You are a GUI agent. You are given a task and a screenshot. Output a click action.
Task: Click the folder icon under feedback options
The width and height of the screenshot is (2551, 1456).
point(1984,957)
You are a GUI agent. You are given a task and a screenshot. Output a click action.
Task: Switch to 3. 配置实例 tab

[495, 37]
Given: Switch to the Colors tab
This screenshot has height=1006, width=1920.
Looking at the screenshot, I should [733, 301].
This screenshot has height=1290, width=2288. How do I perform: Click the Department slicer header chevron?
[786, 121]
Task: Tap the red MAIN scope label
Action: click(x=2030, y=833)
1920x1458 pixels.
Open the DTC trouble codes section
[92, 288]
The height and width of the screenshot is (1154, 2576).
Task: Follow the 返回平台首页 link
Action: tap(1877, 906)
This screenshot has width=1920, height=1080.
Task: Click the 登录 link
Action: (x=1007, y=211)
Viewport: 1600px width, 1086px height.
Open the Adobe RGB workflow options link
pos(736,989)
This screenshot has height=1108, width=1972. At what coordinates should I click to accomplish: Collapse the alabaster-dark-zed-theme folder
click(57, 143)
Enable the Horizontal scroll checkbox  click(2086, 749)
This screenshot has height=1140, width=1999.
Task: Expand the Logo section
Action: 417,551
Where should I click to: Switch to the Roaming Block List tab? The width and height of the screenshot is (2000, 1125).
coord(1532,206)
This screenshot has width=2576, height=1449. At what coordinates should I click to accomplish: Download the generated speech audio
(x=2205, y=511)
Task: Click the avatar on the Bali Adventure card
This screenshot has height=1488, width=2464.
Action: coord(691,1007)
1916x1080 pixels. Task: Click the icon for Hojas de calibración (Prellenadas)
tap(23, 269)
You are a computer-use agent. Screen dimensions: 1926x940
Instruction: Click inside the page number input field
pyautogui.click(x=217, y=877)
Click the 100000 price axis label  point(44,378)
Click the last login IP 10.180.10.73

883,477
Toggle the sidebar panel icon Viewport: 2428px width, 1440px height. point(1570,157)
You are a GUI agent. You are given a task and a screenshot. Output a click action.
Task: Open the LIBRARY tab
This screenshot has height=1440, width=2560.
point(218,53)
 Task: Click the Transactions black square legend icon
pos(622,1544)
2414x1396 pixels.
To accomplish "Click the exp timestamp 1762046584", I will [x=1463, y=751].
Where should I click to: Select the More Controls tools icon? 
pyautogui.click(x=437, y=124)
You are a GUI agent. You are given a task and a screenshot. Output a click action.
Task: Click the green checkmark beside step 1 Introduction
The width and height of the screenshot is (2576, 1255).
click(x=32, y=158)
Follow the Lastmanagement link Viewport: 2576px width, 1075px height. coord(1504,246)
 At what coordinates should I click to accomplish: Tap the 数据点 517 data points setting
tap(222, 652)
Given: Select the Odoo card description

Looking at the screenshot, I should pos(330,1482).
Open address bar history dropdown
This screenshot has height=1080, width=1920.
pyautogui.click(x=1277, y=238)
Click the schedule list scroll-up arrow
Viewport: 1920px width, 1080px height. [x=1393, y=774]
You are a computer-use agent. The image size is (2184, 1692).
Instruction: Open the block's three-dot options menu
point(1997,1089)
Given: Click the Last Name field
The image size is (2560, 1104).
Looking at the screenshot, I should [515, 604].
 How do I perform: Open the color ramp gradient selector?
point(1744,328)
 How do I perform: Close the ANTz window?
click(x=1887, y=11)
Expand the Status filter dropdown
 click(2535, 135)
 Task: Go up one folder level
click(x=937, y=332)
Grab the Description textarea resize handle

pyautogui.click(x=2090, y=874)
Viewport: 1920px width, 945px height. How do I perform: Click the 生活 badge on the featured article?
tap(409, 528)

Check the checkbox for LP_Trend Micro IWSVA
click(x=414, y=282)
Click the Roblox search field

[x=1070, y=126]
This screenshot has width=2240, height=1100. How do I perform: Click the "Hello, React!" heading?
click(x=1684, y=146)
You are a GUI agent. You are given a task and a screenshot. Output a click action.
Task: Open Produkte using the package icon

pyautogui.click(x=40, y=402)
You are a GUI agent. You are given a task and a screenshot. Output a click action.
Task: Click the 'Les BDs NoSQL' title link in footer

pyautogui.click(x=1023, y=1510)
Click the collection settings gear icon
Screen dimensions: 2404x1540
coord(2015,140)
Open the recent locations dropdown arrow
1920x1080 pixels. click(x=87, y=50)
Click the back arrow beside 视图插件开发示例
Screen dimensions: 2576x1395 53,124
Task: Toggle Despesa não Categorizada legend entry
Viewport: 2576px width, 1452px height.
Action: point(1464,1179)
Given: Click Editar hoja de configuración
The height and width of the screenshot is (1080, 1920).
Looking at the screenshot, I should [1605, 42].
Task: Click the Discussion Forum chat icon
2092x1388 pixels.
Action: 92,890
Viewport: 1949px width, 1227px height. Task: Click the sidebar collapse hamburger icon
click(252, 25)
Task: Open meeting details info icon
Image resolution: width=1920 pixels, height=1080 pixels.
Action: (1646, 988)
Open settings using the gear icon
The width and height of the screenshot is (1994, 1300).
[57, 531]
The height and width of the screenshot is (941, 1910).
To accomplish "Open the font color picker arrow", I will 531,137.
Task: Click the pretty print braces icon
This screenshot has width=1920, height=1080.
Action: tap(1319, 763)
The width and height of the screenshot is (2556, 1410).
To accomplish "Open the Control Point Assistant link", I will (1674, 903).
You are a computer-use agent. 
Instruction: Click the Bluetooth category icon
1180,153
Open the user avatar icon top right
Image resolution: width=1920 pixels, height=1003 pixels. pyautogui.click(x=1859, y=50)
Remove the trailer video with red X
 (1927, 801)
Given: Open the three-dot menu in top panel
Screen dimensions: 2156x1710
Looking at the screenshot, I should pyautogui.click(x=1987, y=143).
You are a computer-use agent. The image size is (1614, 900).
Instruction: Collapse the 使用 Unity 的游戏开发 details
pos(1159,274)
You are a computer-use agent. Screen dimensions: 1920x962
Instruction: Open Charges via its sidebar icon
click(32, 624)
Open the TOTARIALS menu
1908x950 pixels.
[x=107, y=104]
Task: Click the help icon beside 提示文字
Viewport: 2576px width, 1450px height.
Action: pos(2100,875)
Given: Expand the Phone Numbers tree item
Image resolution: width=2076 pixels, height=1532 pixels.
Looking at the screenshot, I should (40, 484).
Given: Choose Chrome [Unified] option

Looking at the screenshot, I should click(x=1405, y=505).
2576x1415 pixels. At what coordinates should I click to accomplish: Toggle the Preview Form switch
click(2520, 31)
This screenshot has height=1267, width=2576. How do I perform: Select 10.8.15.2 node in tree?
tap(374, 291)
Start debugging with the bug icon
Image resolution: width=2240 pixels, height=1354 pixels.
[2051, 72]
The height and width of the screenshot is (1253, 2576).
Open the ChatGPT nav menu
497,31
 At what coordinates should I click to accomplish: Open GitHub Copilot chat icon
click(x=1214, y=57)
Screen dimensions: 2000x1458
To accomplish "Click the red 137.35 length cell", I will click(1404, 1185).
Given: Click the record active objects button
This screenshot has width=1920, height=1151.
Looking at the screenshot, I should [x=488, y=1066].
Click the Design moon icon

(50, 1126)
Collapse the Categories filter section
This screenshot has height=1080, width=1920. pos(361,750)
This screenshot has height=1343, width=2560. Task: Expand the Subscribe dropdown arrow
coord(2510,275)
* * * *
▶ _Work instruction_
Copy all of the data above, character for character.

▶ _Answer to this task_
You are a GUI agent. You are given a task and a screenshot. Output a click action.
Task: Click the folder icon under feedback options
The width and height of the screenshot is (2551, 1456).
point(1984,957)
You are a GUI agent. You are given a task and a screenshot. Output a click action.
Task: Switch to 3. 配置实例 tab

[495, 37]
Given: Switch to the Colors tab
This screenshot has height=1006, width=1920.
Looking at the screenshot, I should [733, 301].
This screenshot has height=1290, width=2288. How do I perform: Click the Department slicer header chevron?
[786, 121]
Task: Tap the red MAIN scope label
Action: click(x=2030, y=833)
1920x1458 pixels.
Open the DTC trouble codes section
[92, 288]
The height and width of the screenshot is (1154, 2576).
Task: Follow the 返回平台首页 link
Action: tap(1877, 906)
This screenshot has width=1920, height=1080.
Task: Click the 登录 link
Action: (x=1007, y=211)
Viewport: 1600px width, 1086px height.
Open the Adobe RGB workflow options link
pos(736,989)
This screenshot has height=1108, width=1972. At what coordinates should I click to accomplish: Collapse the alabaster-dark-zed-theme folder
click(57, 143)
Enable the Horizontal scroll checkbox  click(2086, 749)
This screenshot has height=1140, width=1999.
Task: Expand the Logo section
Action: 417,551
Where should I click to: Switch to the Roaming Block List tab? The width and height of the screenshot is (2000, 1125).
coord(1532,206)
This screenshot has width=2576, height=1449. At what coordinates should I click to accomplish: Download the generated speech audio
(x=2205, y=511)
Task: Click the avatar on the Bali Adventure card
This screenshot has height=1488, width=2464.
Action: coord(691,1007)
1916x1080 pixels. Task: Click the icon for Hojas de calibración (Prellenadas)
tap(23, 269)
You are a computer-use agent. Screen dimensions: 1926x940
Instruction: Click inside the page number input field
pyautogui.click(x=217, y=877)
Click the 100000 price axis label  point(44,378)
Click the last login IP 10.180.10.73

883,477
Toggle the sidebar panel icon Viewport: 2428px width, 1440px height. point(1570,157)
You are a GUI agent. You are given a task and a screenshot. Output a click action.
Task: Open the LIBRARY tab
This screenshot has height=1440, width=2560.
point(218,53)
 Task: Click the Transactions black square legend icon
pos(622,1544)
2414x1396 pixels.
To accomplish "Click the exp timestamp 1762046584", I will [x=1463, y=751].
Where should I click to: Select the More Controls tools icon? 
pyautogui.click(x=437, y=124)
You are a GUI agent. You are given a task and a screenshot. Output a click action.
Task: Click the green checkmark beside step 1 Introduction
The width and height of the screenshot is (2576, 1255).
click(x=32, y=158)
Follow the Lastmanagement link Viewport: 2576px width, 1075px height. coord(1504,246)
 At what coordinates should I click to accomplish: Tap the 数据点 517 data points setting
tap(222, 652)
Given: Select the Odoo card description

Looking at the screenshot, I should pos(330,1482).
Open address bar history dropdown
This screenshot has height=1080, width=1920.
pyautogui.click(x=1277, y=238)
Click the schedule list scroll-up arrow
Viewport: 1920px width, 1080px height. [x=1393, y=774]
You are a computer-use agent. The image size is (2184, 1692).
Instruction: Open the block's three-dot options menu
point(1997,1089)
Given: Click the Last Name field
The image size is (2560, 1104).
Looking at the screenshot, I should [515, 604].
 How do I perform: Open the color ramp gradient selector?
point(1744,328)
 How do I perform: Close the ANTz window?
click(x=1887, y=11)
Expand the Status filter dropdown
 click(2535, 135)
 Task: Go up one folder level
click(x=937, y=332)
Grab the Description textarea resize handle

pyautogui.click(x=2090, y=874)
Viewport: 1920px width, 945px height. How do I perform: Click the 生活 badge on the featured article?
tap(409, 528)

Check the checkbox for LP_Trend Micro IWSVA
click(x=414, y=282)
Click the Roblox search field

[x=1070, y=126]
This screenshot has width=2240, height=1100. How do I perform: Click the "Hello, React!" heading?
click(x=1684, y=146)
You are a GUI agent. You are given a task and a screenshot. Output a click action.
Task: Open Produkte using the package icon

pyautogui.click(x=40, y=402)
You are a GUI agent. You are given a task and a screenshot. Output a click action.
Task: Click the 'Les BDs NoSQL' title link in footer

pyautogui.click(x=1023, y=1510)
Click the collection settings gear icon
Screen dimensions: 2404x1540
coord(2015,140)
Open the recent locations dropdown arrow
1920x1080 pixels. click(x=87, y=50)
Click the back arrow beside 视图插件开发示例
Screen dimensions: 2576x1395 53,124
Task: Toggle Despesa não Categorizada legend entry
Viewport: 2576px width, 1452px height.
Action: point(1464,1179)
Given: Click Editar hoja de configuración
The height and width of the screenshot is (1080, 1920).
Looking at the screenshot, I should [1605, 42].
Task: Click the Discussion Forum chat icon
2092x1388 pixels.
Action: 92,890
Viewport: 1949px width, 1227px height. Task: Click the sidebar collapse hamburger icon
click(252, 25)
Task: Open meeting details info icon
Image resolution: width=1920 pixels, height=1080 pixels.
Action: (1646, 988)
Open settings using the gear icon
The width and height of the screenshot is (1994, 1300).
[57, 531]
The height and width of the screenshot is (941, 1910).
To accomplish "Open the font color picker arrow", I will 531,137.
Task: Click the pretty print braces icon
This screenshot has width=1920, height=1080.
Action: tap(1319, 763)
The width and height of the screenshot is (2556, 1410).
To accomplish "Open the Control Point Assistant link", I will (1674, 903).
You are a computer-use agent. 
Instruction: Click the Bluetooth category icon
1180,153
Open the user avatar icon top right
Image resolution: width=1920 pixels, height=1003 pixels. pyautogui.click(x=1859, y=50)
Remove the trailer video with red X
 (1927, 801)
Given: Open the three-dot menu in top panel
Screen dimensions: 2156x1710
Looking at the screenshot, I should pyautogui.click(x=1987, y=143).
You are a computer-use agent. The image size is (1614, 900).
Instruction: Collapse the 使用 Unity 的游戏开发 details
pos(1159,274)
You are a computer-use agent. Screen dimensions: 1920x962
Instruction: Open Charges via its sidebar icon
click(32, 624)
Open the TOTARIALS menu
1908x950 pixels.
[x=107, y=104]
Task: Click the help icon beside 提示文字
Viewport: 2576px width, 1450px height.
Action: pos(2100,875)
Given: Expand the Phone Numbers tree item
Image resolution: width=2076 pixels, height=1532 pixels.
Looking at the screenshot, I should (40, 484).
Given: Choose Chrome [Unified] option

Looking at the screenshot, I should click(x=1405, y=505).
2576x1415 pixels. At what coordinates should I click to accomplish: Toggle the Preview Form switch
click(2520, 31)
This screenshot has height=1267, width=2576. How do I perform: Select 10.8.15.2 node in tree?
tap(374, 291)
Start debugging with the bug icon
Image resolution: width=2240 pixels, height=1354 pixels.
[2051, 72]
The height and width of the screenshot is (1253, 2576).
Open the ChatGPT nav menu
497,31
 At what coordinates should I click to accomplish: Open GitHub Copilot chat icon
click(x=1214, y=57)
Screen dimensions: 2000x1458
To accomplish "Click the red 137.35 length cell", I will click(1404, 1185).
Given: Click the record active objects button
This screenshot has width=1920, height=1151.
Looking at the screenshot, I should [x=488, y=1066].
Click the Design moon icon

(50, 1126)
Collapse the Categories filter section
This screenshot has height=1080, width=1920. pos(361,750)
This screenshot has height=1343, width=2560. Task: Expand the Subscribe dropdown arrow
coord(2510,275)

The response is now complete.